Avalanche Energy's $5.24 million DARPA contract aims to build compact nuclear batteries that could accelerate practical fusion.
TechCrunch covered the contract as a fusion-adjacent energy story, explaining how radiovoltaics differ from fusion itself.
Fusion enthusiasts on X see the DARPA contract as validation that nuclear batteries are the missing link in the fusion timeline.
Avalanche Energy, a Seattle-based fusion startup, has been awarded a $5.24 million contract from DARPA under its "Rads to Watts" program to develop compact alpha-voltaic nuclear batteries — devices that convert the energy from radioactive decay directly into electricity. [1]
The technology is not fusion.

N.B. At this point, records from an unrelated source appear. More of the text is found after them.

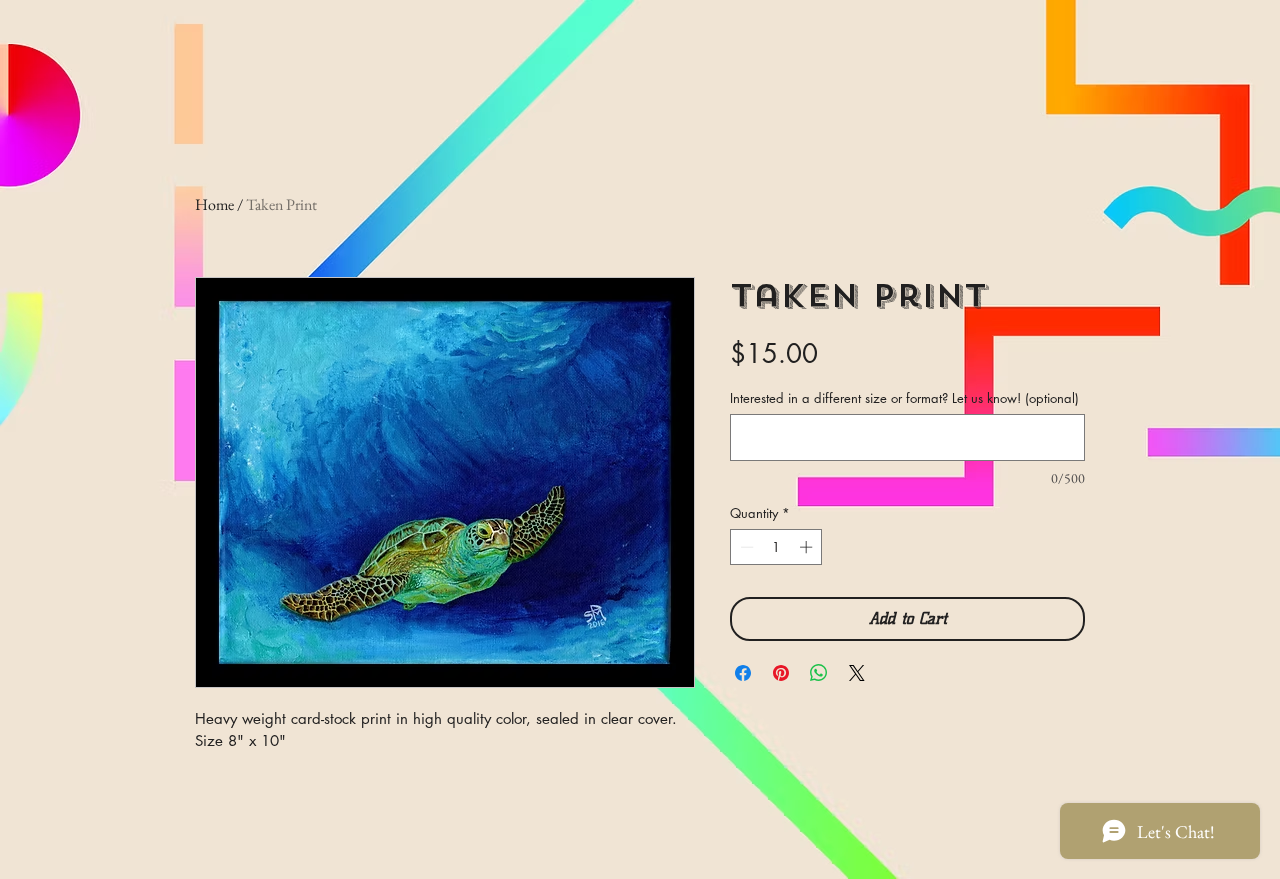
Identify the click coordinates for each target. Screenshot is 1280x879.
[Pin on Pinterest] (781, 673)
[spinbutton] (776, 547)
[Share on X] (857, 673)
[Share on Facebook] (743, 673)
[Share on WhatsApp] (819, 673)
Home (214, 204)
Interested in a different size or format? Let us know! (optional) (904, 398)
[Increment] (808, 547)
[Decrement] (745, 547)
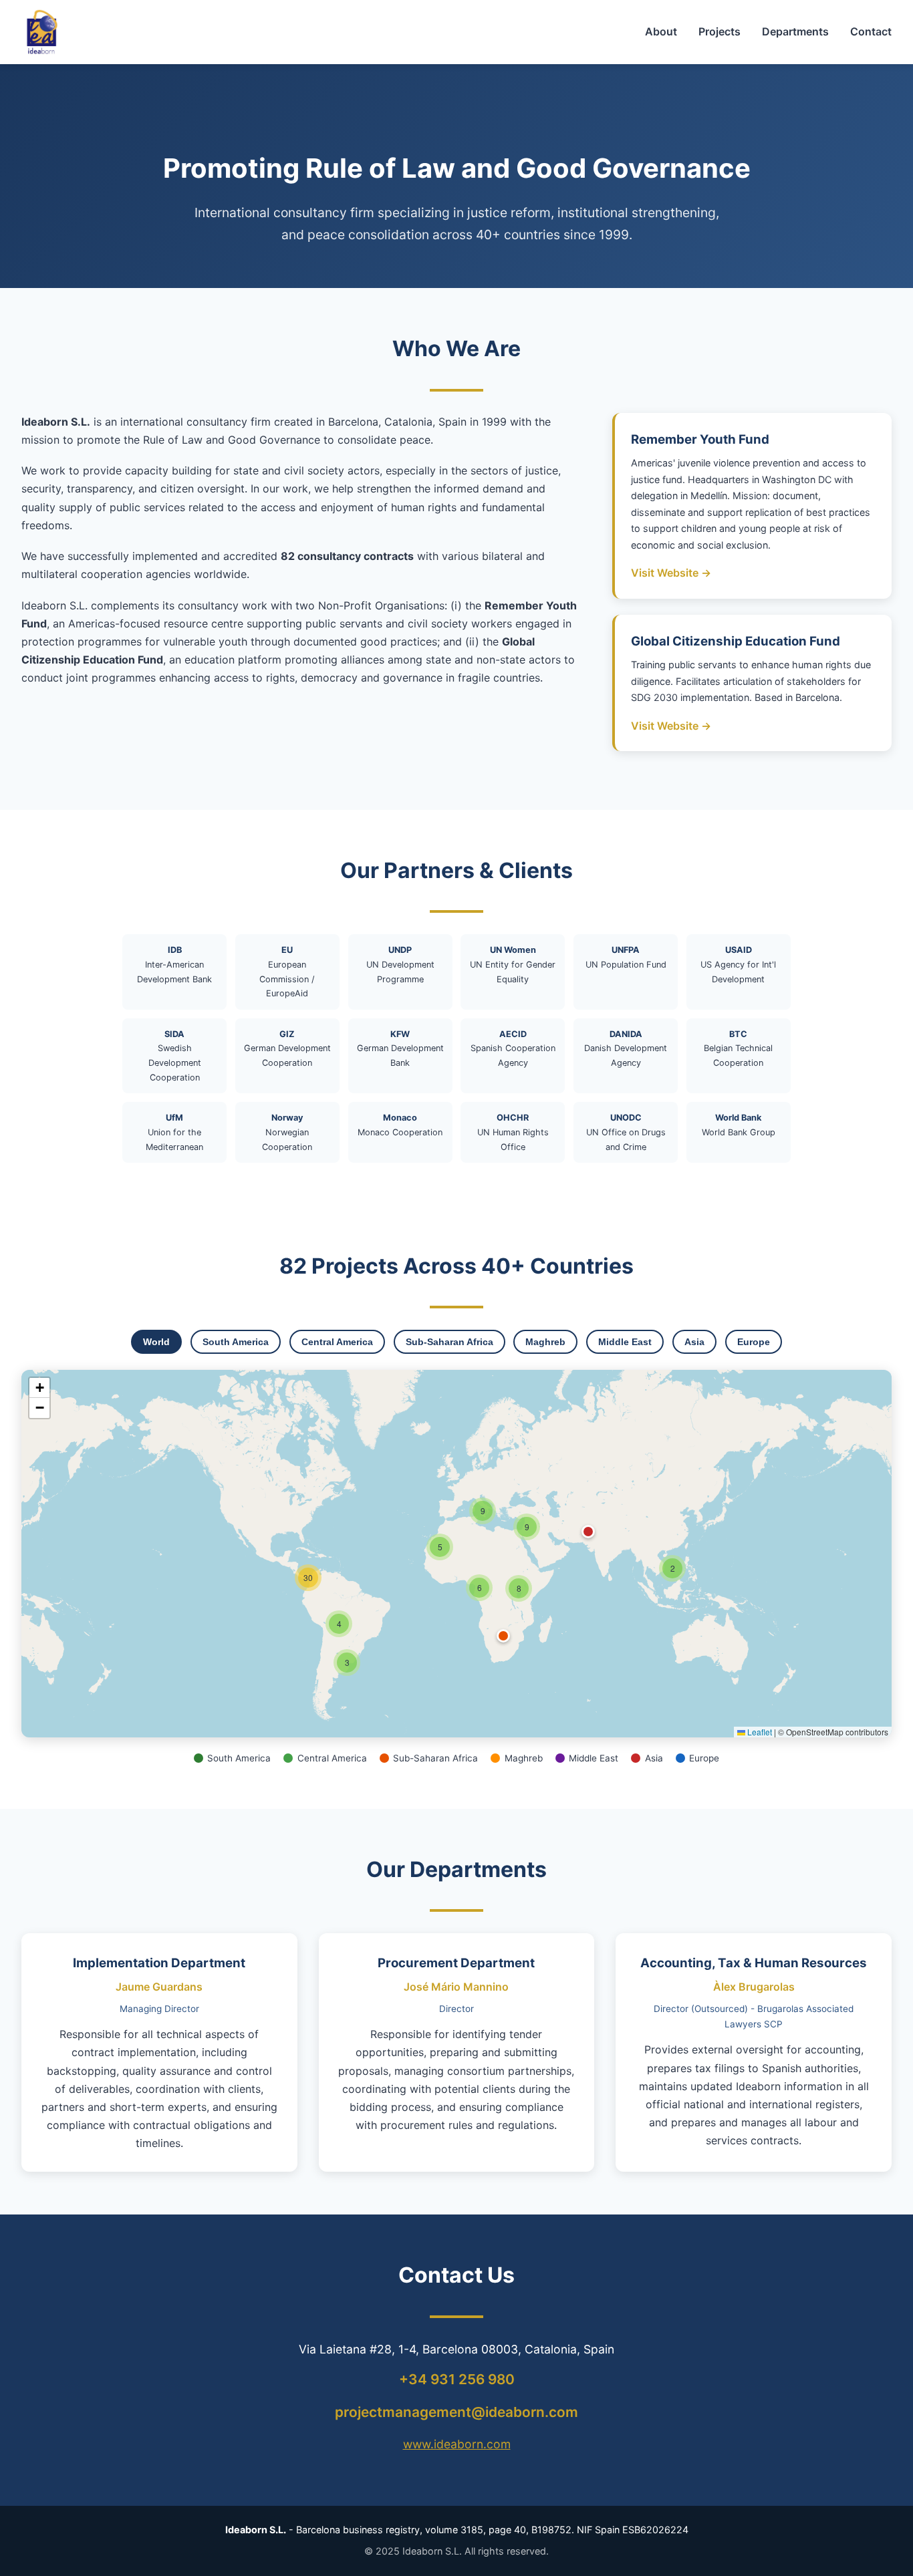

It is, in a sense, fusion's enabler. Alpha-voltaic batteries use new materials to capture alpha particles emitted by radioactive isotopes and convert them into usable current. They are small, long-lasting, and require no moving parts. DARPA's interest is military: a battery that lasts years without recharging could power remote sensors, satellites, or autonomous systems in environments where solar and chemical batteries fail. [1]
But the broader significance is what these batteries mean for fusion research itself. Fusion reactors produce intense radiation as a byproduct. If that radiation can be harvested efficiently — turned from waste into power — it changes the economics of every fusion design currently under development. Avalanche is working on both: a compact fusion device called the "Orbitron" and now the battery technology that could make its byproducts useful. [1]
On X, fusion enthusiasts treated the DARPA contract as a milestone, arguing that radiovoltaics are the unglamorous but essential technology that could close the gap between experimental fusion and practical power generation. [2] The broader energy press has been quieter. Nuclear batteries lack the drama of a fusion breakthrough. They are, however, the kind of incremental advance that actually moves timelines.